Sin dalla loro scomparsa in Afghanistan, le famiglie hanno sempre ripetuto la stessa storia:

Erano giovani avventurieri, allontanatisi dal sentiero battuto. “Erano interessati a culture sottosviluppate”, ha detto la madre di Caitlan nel 2014.. Non piaceva loro stare in hotel o visitare siti turistici. Erano idealisti, ed anche un po’ ingenui.

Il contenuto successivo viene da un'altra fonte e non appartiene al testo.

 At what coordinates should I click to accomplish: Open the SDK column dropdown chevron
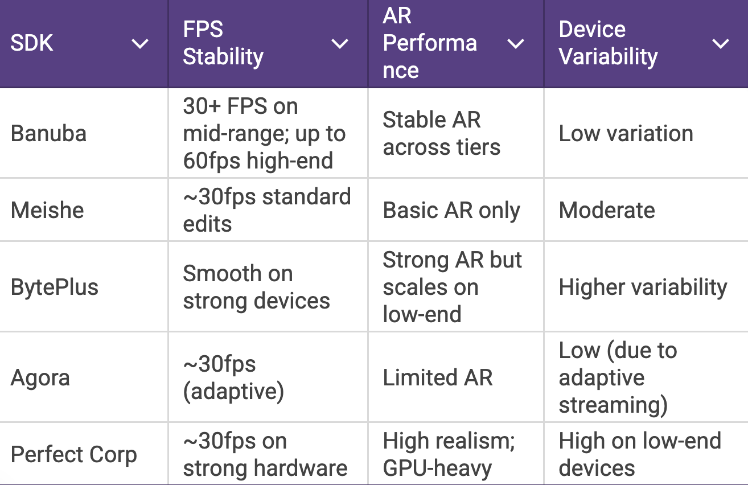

Dopo essersi sposati nel 2011, trascorsero quattro mesi in Guatemala. E nell’estate del 2012 andarono in Russia, Kazakistan, Tajikistan e Kirghizistan. I membri della famiglia lo chiamavano un lungo viaggio zaino in spalla. L’Afghanistan non era una parte del piano, almeno a quanto se ne sa.

Quel che è successo poi oramai è ben noto. I due si avventurarono in un’area remota dell’Afghanistan fuori Kabul, dove vennero rapiti dai talebani ed imprigionati per cinque anni, prima di venire salvati questa settimana.

Perché Boyle e la Coleman, al settimo mese di gravidanza, decisero di andare a Kabul? Cosa volevano fare? Non abbiamo ancora la storia completa. Ma negli ultimi due giorni abbiamo ottenuto qualche indizio.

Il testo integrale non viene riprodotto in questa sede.